Cümlemi tamamladıktan sonra arkamı dönüp iki üç adım atmıştım ki “Jane.” Dedikten sonra bileğimden tutması ile bu sefer kendimi kontrol edemeyi kesip bileğimi tutan sol elinin bileğini sertçe sırtına doğru ters çevirmem ile bağırmıştı. “Ağğ! acıyor acıyor!!” Dediğiyle çok sert tuttuğumu yeni fark edip aceleyle bileğini bırakıp geri çekildim. “Pardon.” Dedim. “Ağırlık filan mı çalışıyorsun? Benim gibi kaslı adamın bileğini nasıl böyle kolayca çevirebilirsin?” Derken bileğini ovaladı.

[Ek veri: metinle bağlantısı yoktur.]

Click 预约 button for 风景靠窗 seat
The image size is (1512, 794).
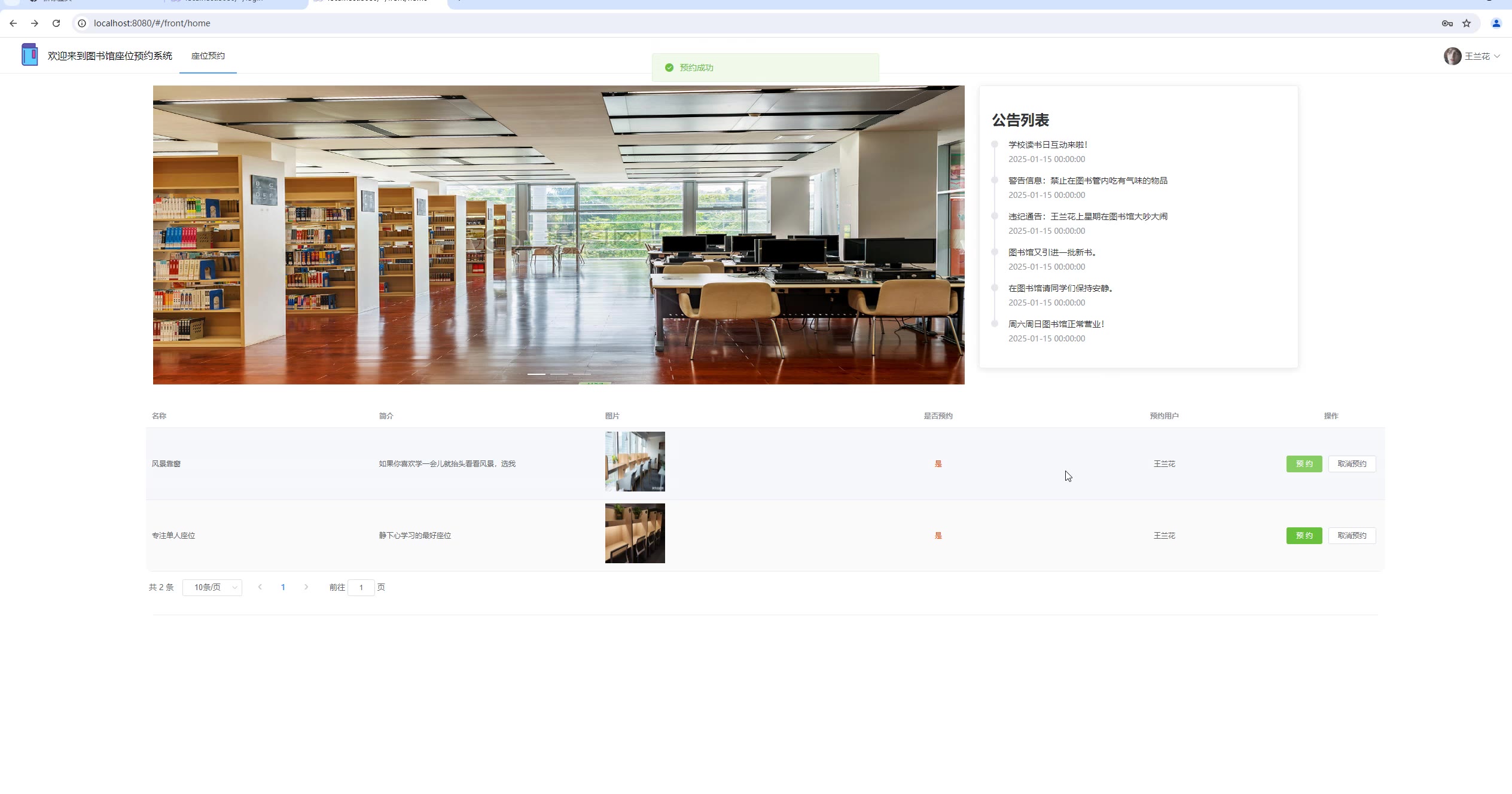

“Boş boş konuşmada ver bileğine bakıyım.” Bunu söylememi beklemiş gibi hemen önüme uzattı elini, “Evet sanki şişti gibi bak.” Dediğine göz devirip bileğini tuttum şişen yere baş parmağımı koymam ile gözlerim saniyelik yanarken bileğindeki kemik gözümün önüne gelmişti şokla bileğini bırakıp iki adım geriledim. “Ne oldu?” Omuzlarımı tutup hafifçe sarsması ile kendime gelmiştim. “Jane kendine gel!” Gerileyerek omuzlarımdaki ellerinden kurtulup işaret parmağım ile sol bileğini işaret ettim.

“Bileğin, kırılmış.”

 

🕯️

 

Hastaneye gelmiştik ve bileği gerçekten de kırılmış. Bileği alçıya alınırken, “Ben kapıdayım.” Dedim ve cevabını beklemeden odadan çıkıp koridordaki sandalyelerden birine oturup çantalarımı da kucağıma almış beklemeye başlamıştım. Çoktan öğle vakti olmuştu ve Arin sabah uyanınca beni evde göremeyip acele ile arayıp güzel bir azar çekmişti. Normalde Ege ile hastaneye gelmezdim ama olan şey benim suçum olduğu için gelmek zorunda kalmıştım.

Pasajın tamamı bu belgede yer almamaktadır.